Perhaps a little more seriously, it is worth noting that a little later Prince John actually did become king and the major landowners, taxpayers and business leaders, the barons and so-called magnates of the realm, staged a taxpayers revolt and made King John, the king of taxers, sign a humiliating document called the Magna Carta in which he promised not to overtax and abuse his subjects.
Finance ministers should take note of what can happen when taxpayers are pushed too far.
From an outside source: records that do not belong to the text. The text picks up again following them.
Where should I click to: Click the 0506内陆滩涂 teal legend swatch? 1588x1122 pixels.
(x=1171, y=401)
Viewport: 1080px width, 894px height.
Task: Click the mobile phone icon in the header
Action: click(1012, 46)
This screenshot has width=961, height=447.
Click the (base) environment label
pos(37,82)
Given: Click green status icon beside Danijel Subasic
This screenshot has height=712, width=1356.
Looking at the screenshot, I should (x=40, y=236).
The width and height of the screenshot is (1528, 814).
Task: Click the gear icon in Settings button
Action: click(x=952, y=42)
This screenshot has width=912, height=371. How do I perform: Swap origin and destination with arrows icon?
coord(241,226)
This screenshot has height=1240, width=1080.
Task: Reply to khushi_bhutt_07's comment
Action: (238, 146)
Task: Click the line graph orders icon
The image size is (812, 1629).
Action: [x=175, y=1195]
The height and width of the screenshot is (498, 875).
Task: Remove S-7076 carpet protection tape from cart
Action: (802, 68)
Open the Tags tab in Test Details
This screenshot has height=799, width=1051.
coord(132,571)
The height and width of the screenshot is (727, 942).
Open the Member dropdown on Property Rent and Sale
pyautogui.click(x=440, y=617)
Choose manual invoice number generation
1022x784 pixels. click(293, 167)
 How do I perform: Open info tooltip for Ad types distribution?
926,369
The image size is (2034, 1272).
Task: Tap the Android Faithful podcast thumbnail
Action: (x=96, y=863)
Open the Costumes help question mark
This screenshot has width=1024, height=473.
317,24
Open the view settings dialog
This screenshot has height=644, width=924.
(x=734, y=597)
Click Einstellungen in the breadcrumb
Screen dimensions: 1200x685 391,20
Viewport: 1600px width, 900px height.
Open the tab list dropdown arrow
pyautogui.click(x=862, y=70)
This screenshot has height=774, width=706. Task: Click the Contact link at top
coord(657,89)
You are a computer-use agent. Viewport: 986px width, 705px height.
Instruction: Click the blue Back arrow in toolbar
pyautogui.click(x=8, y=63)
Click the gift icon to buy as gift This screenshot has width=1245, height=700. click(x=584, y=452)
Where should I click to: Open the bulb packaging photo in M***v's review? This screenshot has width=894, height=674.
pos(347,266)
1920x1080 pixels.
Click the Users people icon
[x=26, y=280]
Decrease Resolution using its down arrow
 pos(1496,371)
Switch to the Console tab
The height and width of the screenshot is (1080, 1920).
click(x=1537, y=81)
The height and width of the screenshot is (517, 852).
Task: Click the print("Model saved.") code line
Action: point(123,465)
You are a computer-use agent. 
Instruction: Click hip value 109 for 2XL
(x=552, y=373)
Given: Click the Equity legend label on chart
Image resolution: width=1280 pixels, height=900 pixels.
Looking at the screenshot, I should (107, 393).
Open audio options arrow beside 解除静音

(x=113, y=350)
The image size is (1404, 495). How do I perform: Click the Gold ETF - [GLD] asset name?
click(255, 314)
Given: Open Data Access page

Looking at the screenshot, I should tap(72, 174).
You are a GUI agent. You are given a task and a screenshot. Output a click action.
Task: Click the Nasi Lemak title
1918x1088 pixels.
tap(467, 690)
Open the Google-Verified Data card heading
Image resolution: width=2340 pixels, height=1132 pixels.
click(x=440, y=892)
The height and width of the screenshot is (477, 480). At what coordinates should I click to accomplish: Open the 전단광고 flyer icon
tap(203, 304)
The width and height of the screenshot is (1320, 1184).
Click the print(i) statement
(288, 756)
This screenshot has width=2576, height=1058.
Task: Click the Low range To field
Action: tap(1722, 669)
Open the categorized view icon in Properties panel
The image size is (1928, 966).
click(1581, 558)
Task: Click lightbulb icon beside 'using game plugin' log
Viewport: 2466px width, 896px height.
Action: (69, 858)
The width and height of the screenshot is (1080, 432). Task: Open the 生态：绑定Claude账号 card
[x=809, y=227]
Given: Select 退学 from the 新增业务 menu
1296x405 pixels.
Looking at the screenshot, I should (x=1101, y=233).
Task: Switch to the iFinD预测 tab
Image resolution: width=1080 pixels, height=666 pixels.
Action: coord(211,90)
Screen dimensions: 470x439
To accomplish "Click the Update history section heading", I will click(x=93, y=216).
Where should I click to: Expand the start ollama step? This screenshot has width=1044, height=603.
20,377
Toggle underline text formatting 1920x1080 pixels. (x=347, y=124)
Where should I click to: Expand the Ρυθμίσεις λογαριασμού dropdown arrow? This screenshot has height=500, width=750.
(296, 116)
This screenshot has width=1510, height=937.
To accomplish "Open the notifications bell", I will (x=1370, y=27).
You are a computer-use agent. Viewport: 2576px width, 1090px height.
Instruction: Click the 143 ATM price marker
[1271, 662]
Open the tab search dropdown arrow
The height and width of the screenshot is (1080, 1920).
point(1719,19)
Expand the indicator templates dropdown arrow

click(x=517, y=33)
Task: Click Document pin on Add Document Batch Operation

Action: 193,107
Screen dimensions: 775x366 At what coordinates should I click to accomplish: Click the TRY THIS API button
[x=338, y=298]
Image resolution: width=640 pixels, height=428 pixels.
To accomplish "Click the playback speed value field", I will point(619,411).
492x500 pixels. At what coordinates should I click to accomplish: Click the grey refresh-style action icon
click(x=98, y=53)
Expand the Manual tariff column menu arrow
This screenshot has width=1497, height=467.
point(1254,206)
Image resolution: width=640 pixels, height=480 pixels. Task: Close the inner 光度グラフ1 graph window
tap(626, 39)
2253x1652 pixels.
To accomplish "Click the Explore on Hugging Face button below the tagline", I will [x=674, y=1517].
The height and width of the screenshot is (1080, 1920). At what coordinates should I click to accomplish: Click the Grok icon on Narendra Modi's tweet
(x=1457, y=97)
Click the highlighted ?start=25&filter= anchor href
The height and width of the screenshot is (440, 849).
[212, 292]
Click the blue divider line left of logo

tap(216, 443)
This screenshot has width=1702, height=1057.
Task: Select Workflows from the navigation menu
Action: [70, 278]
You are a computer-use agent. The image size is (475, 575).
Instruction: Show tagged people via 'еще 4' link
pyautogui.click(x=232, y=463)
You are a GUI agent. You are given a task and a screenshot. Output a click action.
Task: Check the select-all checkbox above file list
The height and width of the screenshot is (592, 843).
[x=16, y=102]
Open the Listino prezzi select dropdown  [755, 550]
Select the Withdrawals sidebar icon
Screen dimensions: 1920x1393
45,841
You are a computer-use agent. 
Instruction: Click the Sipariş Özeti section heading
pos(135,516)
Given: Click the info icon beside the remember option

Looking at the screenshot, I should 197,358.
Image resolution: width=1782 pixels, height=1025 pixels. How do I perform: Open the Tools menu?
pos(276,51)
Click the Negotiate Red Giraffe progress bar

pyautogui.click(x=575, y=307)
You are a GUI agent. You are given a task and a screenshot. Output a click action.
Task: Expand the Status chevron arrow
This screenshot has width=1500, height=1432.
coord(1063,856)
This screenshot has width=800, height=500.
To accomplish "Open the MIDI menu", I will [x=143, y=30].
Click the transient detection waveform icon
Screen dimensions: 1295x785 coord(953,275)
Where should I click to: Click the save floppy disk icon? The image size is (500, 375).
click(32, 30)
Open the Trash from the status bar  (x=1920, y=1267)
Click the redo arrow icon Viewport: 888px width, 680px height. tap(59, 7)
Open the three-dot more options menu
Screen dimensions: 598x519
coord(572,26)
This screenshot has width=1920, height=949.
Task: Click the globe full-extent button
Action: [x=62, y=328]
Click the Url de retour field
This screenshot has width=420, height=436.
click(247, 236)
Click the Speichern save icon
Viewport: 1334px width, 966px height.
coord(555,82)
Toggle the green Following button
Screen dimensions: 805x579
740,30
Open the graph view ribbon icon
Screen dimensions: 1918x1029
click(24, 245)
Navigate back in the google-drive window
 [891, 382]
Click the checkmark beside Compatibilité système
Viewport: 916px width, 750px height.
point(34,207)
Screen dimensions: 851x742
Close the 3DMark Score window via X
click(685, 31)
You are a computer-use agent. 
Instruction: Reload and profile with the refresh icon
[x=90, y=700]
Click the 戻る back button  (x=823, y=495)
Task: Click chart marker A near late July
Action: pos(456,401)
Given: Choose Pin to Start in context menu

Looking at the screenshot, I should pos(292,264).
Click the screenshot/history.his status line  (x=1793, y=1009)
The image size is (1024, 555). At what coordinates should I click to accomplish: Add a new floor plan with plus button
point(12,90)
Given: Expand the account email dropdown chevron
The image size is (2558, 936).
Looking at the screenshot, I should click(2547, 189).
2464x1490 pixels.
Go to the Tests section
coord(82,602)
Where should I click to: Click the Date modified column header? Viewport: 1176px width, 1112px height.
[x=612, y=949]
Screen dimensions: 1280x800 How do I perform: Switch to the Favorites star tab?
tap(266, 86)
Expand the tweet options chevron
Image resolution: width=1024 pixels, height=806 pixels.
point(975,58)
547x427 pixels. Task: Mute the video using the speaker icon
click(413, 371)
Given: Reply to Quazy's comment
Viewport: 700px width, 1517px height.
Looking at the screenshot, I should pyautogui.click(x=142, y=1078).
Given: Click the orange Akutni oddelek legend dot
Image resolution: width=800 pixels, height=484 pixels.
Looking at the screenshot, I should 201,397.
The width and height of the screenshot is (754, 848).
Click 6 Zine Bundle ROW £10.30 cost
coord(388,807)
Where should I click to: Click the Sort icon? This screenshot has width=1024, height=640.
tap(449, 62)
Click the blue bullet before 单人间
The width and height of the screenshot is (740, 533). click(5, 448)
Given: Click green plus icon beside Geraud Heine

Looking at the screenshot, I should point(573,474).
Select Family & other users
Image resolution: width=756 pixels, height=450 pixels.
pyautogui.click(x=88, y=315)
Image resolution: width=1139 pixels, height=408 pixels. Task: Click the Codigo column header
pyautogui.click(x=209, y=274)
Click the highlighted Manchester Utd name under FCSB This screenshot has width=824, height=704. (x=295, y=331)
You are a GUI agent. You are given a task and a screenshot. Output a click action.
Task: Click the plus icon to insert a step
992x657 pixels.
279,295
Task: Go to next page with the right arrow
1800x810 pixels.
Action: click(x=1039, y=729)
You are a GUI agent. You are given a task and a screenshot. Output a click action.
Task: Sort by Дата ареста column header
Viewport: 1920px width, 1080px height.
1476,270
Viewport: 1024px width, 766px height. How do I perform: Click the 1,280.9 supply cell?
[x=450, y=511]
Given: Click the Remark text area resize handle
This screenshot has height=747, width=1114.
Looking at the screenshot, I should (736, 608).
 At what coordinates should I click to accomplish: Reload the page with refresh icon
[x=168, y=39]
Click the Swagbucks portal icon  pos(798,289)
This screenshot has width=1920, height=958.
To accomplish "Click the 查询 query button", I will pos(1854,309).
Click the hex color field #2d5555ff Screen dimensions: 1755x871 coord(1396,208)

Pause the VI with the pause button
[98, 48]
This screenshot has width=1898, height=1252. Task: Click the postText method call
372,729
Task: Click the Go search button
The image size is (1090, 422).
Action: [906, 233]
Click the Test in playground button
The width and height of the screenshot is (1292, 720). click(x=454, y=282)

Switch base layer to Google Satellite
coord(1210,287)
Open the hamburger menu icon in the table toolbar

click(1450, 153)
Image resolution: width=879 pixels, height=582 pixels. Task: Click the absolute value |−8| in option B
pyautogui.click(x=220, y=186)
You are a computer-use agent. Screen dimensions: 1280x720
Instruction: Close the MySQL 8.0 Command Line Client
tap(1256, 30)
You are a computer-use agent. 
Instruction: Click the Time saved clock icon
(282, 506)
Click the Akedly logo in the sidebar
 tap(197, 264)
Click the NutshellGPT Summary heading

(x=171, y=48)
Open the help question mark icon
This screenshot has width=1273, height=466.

This weekend a group of Canadians will be meeting in this city to explore new ways and means of uniting Canadians to reduce the flood of Liberal taxation and the deterioration of health care under this administration. My hope is that convention will eventually result in a Magna Carta for Canadians that will free Canada from the pay more, get less policies of the Liberal government.
To complement that effort, my colleagues in the House will also use this budget debate to propose remedies to the current situation. They will propose ways and means of ending the shell game by making the government's financial accounting more accountable and more believable and transparent. They will propose reforms in health care financing and federal-provincial relations because the two are connected. They were not connected in the budget. They should be connected. The proposed reforms would put health and social service finances on a firmer foundation.
They will propose broad based tax relief greater in scope than anything this government has ever conceived so that in the end Canadians will pay less and get more.
In closing, I move:
That the motion be amended by replacing all the words after the word “that” with the following:
This House rejects the budget statement of the government because it is a continuation of the government's pay more get less policy which has savaged health care and burdened Canadians with high taxes thus undermining the productivity of the Canadian economy; and because this ever increasing high tax policy has significantly reduced the standard of living of Canadians and left the health care system in tatters.